** Assignment **
Scan the records below, and wherever a line has the word "agent", pull it out.

· · · · · · ·

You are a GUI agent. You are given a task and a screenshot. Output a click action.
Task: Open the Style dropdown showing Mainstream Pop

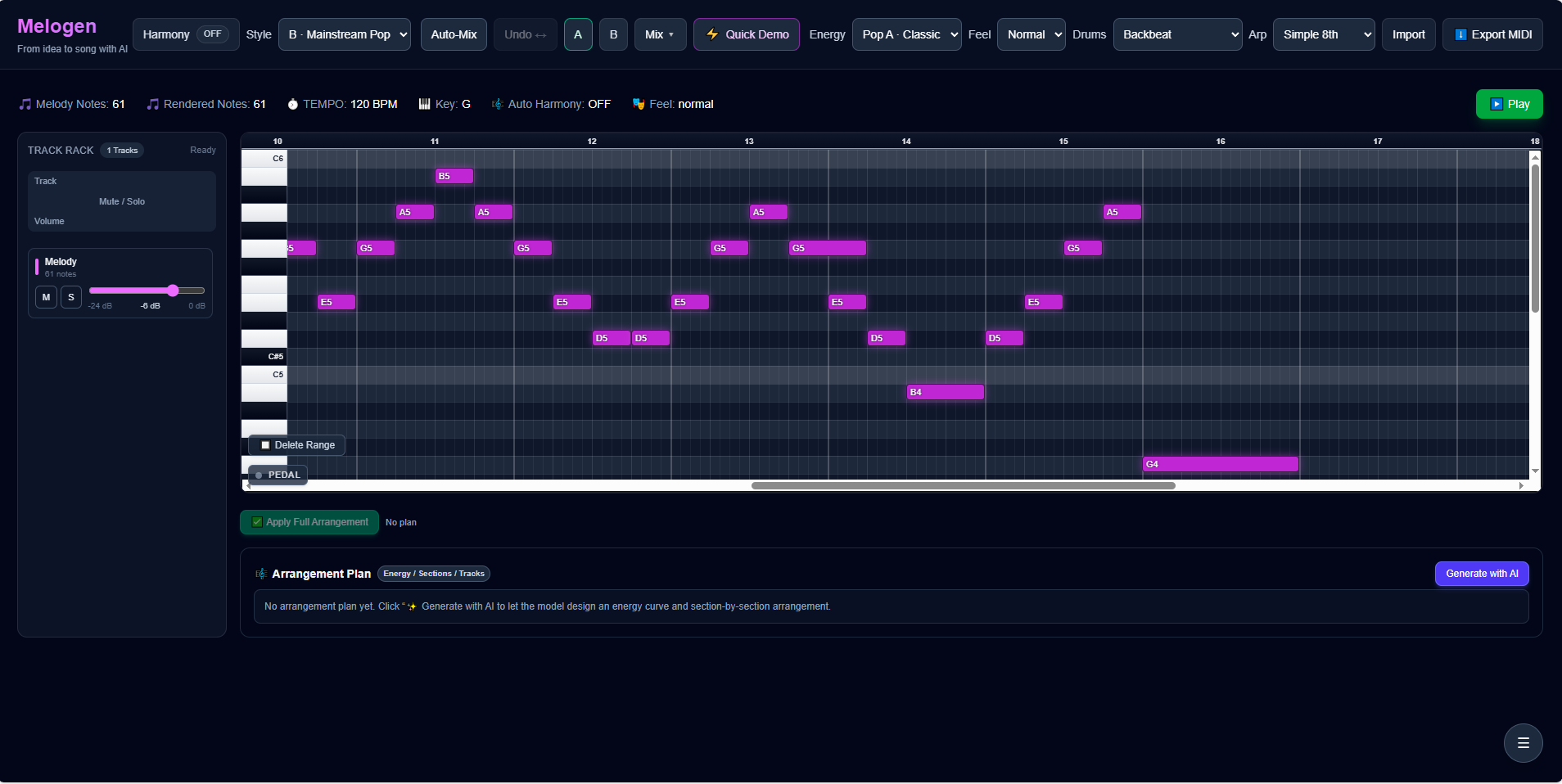tap(343, 34)
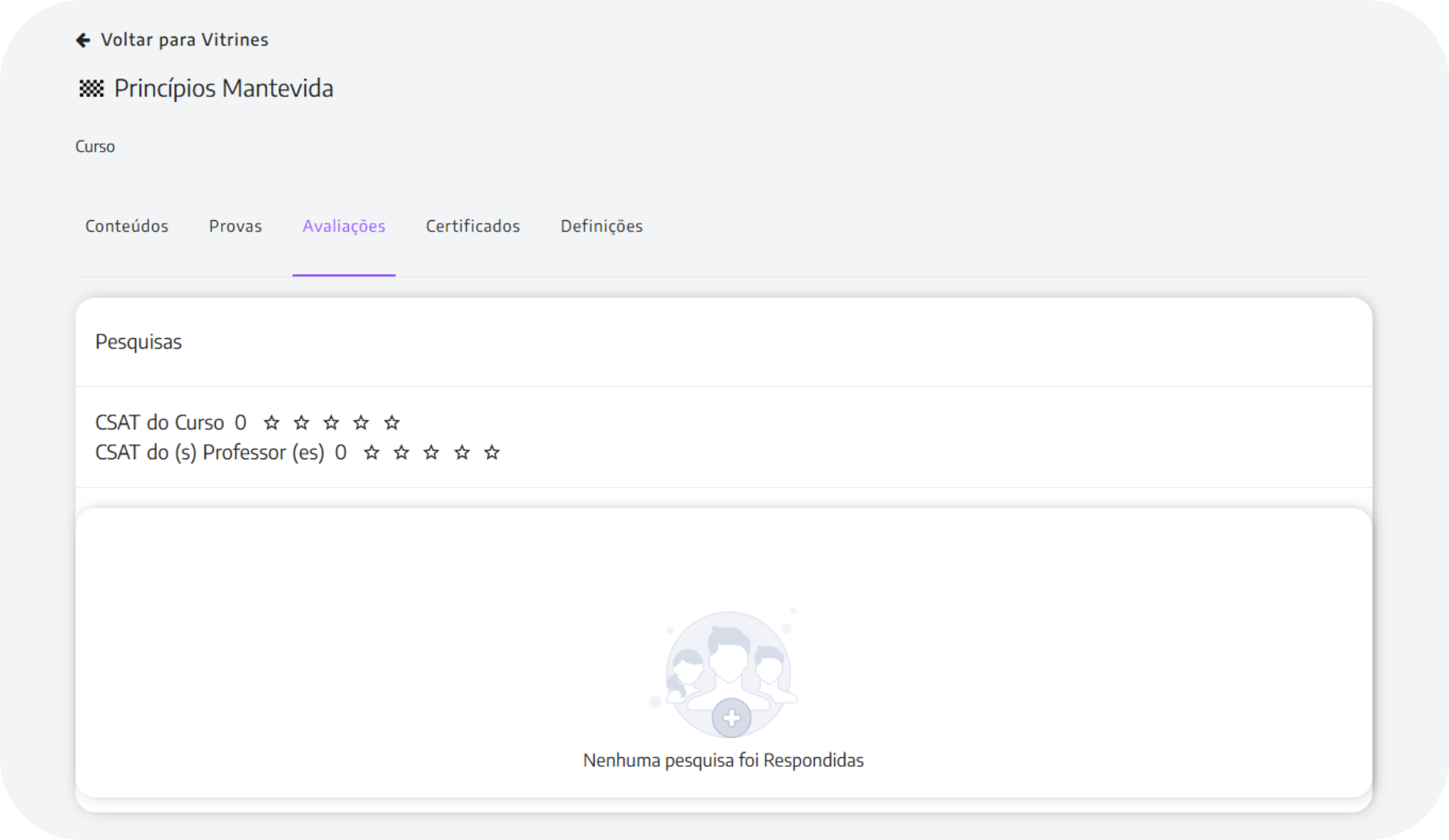Click the plus icon in empty illustration

(x=731, y=718)
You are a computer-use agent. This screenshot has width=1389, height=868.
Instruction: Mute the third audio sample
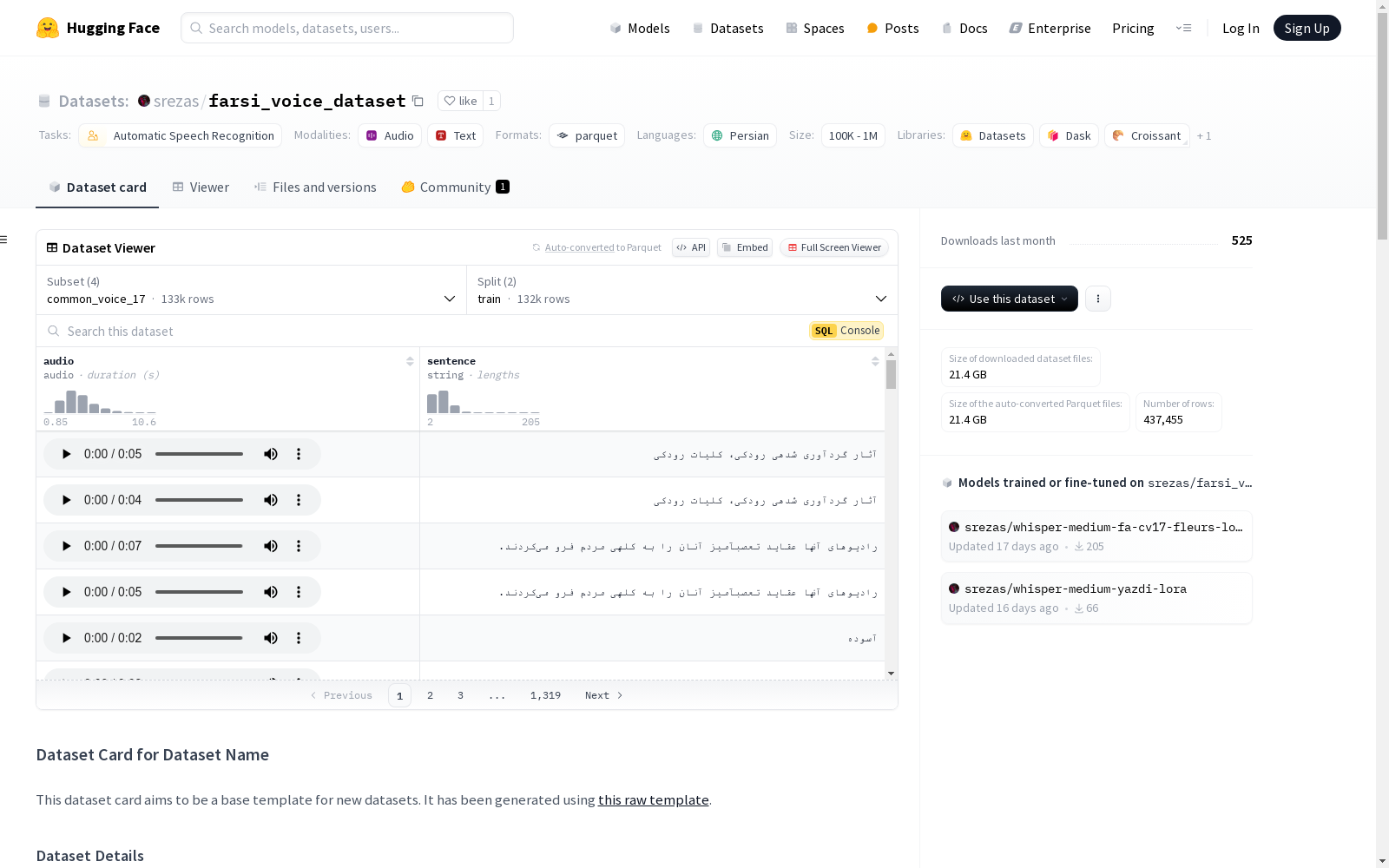pos(270,545)
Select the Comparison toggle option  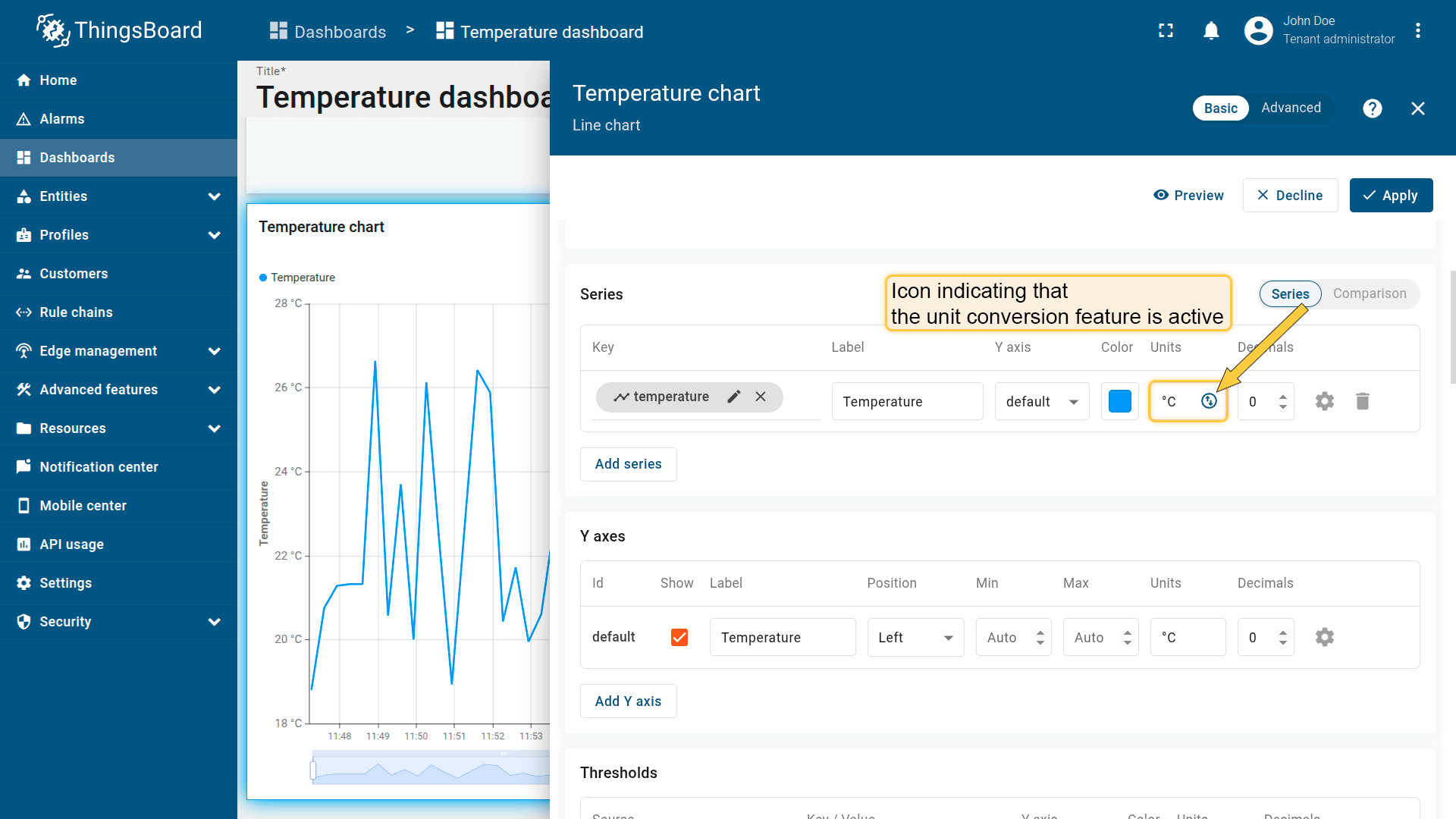pyautogui.click(x=1369, y=293)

· · · · · · ·

** Completed exercise **
You are a GUI agent. You are given a task and a screenshot. Output a click action.
You are a computer-use agent. This screenshot has width=1389, height=868.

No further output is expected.